Gonc,alves rushed to Tancos to make an emotional plea for support, but he soon sensed that the mood of the meeting was strongly against him. "I came here to engage in selfcriticism, not to provoke disunity. Since this is not understood, I'm going away." By a 4-to-l margin, the army assembly voted to press for Gonc,alves' ouster. So did a similar convocation of air force officers; they backed General Morais da Silva's argument that Gonc,alves' appointment "could lead to a dictatorship of the minority." On the other hand, Gonc,alves was supported by another convention of officers representing the navy, which has traditionally been the most radical of the three services.
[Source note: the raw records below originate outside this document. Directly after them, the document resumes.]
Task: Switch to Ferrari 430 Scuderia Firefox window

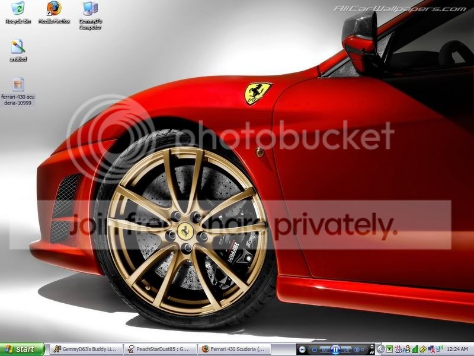Action: 235,349
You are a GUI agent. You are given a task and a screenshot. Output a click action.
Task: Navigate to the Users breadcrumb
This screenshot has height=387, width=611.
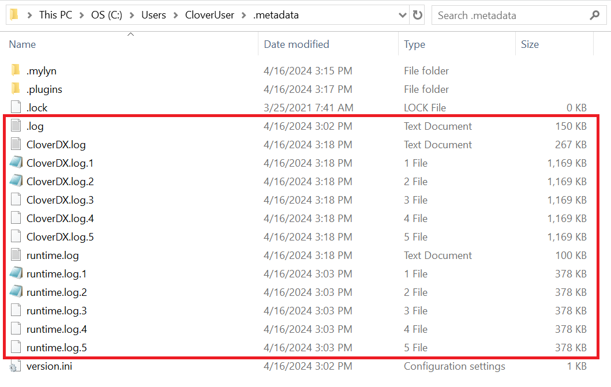(x=153, y=16)
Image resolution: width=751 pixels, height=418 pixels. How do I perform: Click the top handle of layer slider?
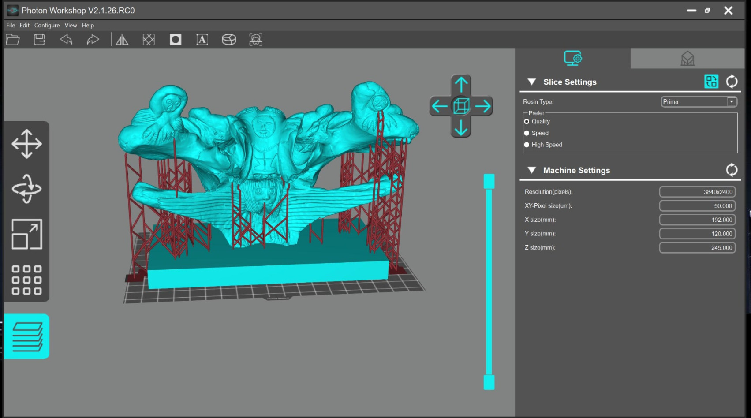(489, 181)
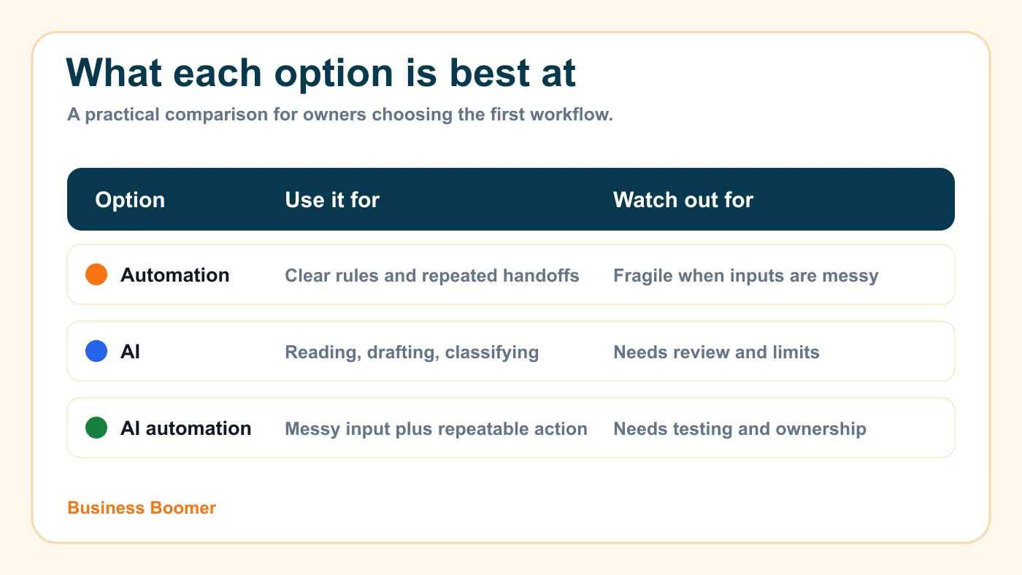The height and width of the screenshot is (575, 1022).
Task: Click 'Reading, drafting, classifying' text
Action: click(x=412, y=352)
Boycotts and Shouts. The denouement came late Friday, when Costa Gomes convened the M.F.A.'s General Assembly at Tancos, hoping to gain its backing for the appointment of Gonc,alves as chief of the general staff. But the meeting was boycotted by delegates from both the army and the air force, which sent only their chiefs of staff to represent them. It degenerated into a shouting match. Seeing how little support he had, Gonc,alves accepted the inevitable and -in the euphemistic phrase of the official communique -"declined the place of chief of the general staff."
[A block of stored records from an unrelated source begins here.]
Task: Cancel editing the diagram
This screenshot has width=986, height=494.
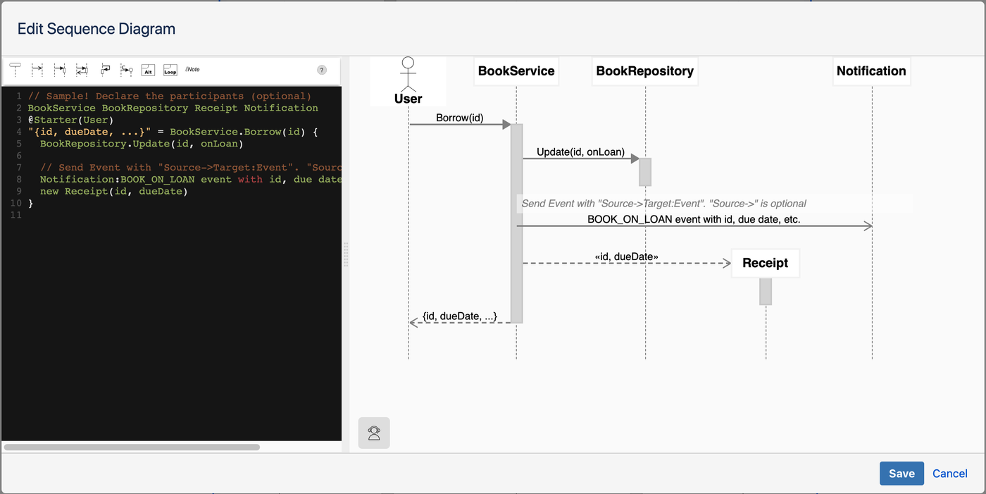Action: 949,474
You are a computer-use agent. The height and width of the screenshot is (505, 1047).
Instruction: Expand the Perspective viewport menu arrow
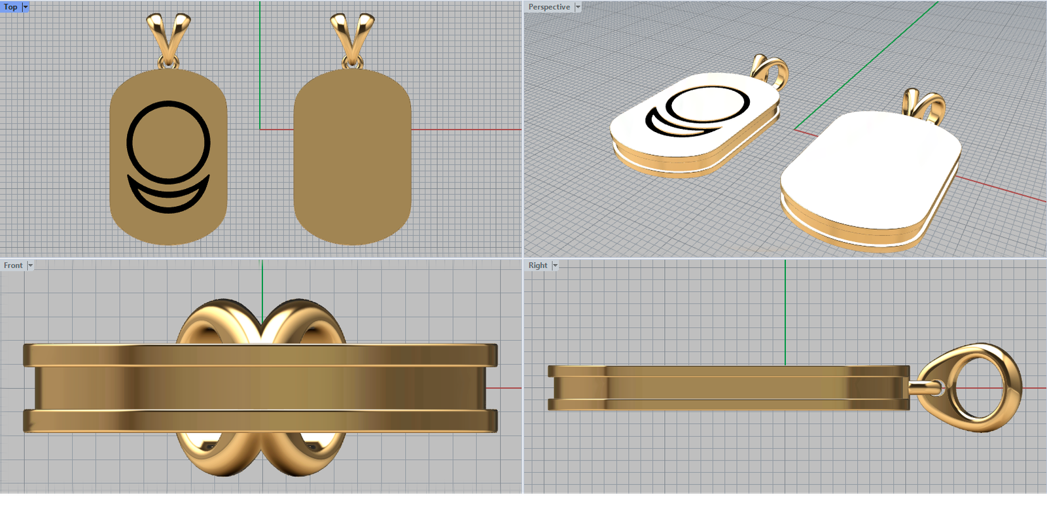click(x=578, y=7)
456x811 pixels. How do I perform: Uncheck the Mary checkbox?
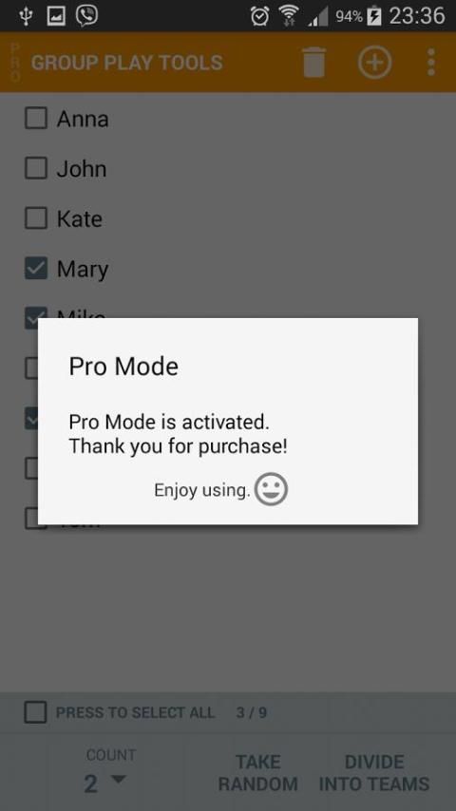tap(36, 269)
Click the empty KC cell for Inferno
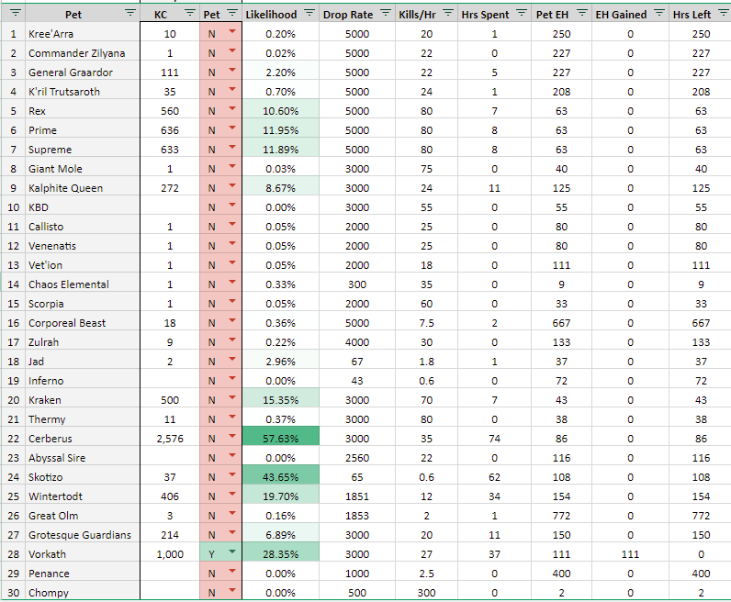This screenshot has width=731, height=602. tap(170, 381)
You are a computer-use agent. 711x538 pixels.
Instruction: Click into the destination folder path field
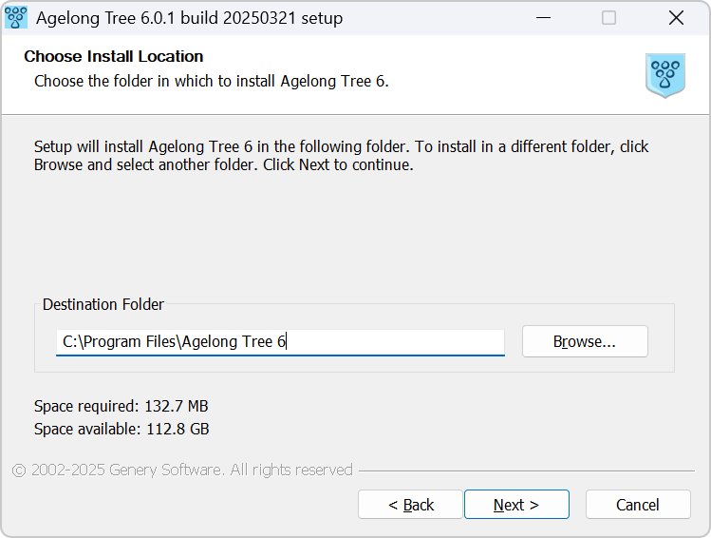point(280,342)
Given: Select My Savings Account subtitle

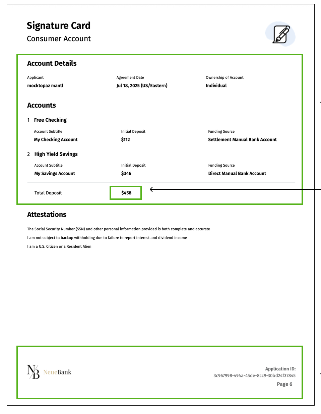Looking at the screenshot, I should click(x=55, y=173).
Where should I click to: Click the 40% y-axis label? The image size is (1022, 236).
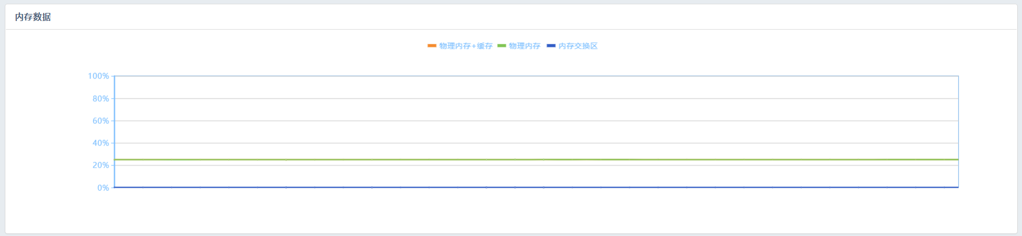coord(100,143)
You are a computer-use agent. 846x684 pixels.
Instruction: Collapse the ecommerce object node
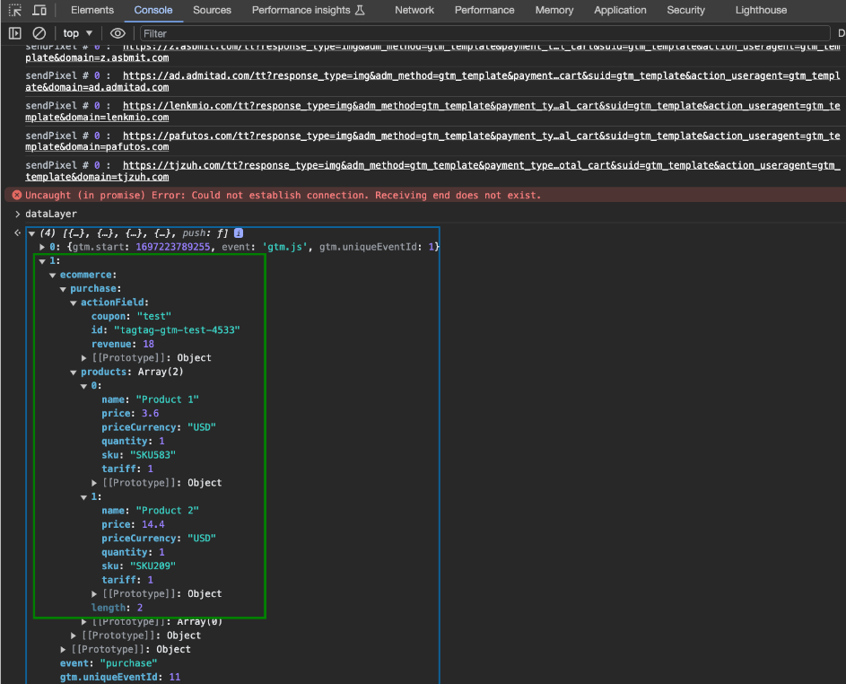[x=53, y=275]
With Gonc,alves out of the way, Premier-designate Admiral Jose Batista Pinheiro de Azevedo -a leftist who seems acceptable to the military's moderate and radical factions -may now be able to assemble his Cabinet. He had been stalled because the Socialists and Popular Democrats, who together polled 64% of the vote in April's election, refused to participate in any government so long as Gonc,alves retained any significant power. Although the Communists will suffer greatly from Gonc,alves' demise, they have tried to limit the damage by distancing themselves from him. Last week the party newspaper Avante called editorially for "a broad-based government" in which the major political parties would participate. Visiting Costa Gomes early in the week to discuss formation of a new Cabinet, Communist Leader Cunhal agreed that it should represent more of the 80% of the population that Air Force Chief Morais da Silva had talked about.

Periodically during the past two months, rumors of a right-wing coup have circulated in Lisbon. Last week those fears came to the surface again when a familiar but unexpected figure suddenly showed up in Europe. Flying into Paris from exile in Brazil -disguised, for diplomatic reasons, as "Antonio Ribero, writer" -was General Antonio de Spinola, who had led the revolution until radical officers forced his resignation last September. As recently as a month ago, the reappearance on the scene of the discredited conservative general would have provoked chuckles in Lisbon. If the situation remains uncertain, the monocled general might be tempted to fly into anti-Communist northern Portugal, demand elections and a new National Assembly -and point out that his swan-song speech warning against the country's slide toward anarchy had proved all too prophetic.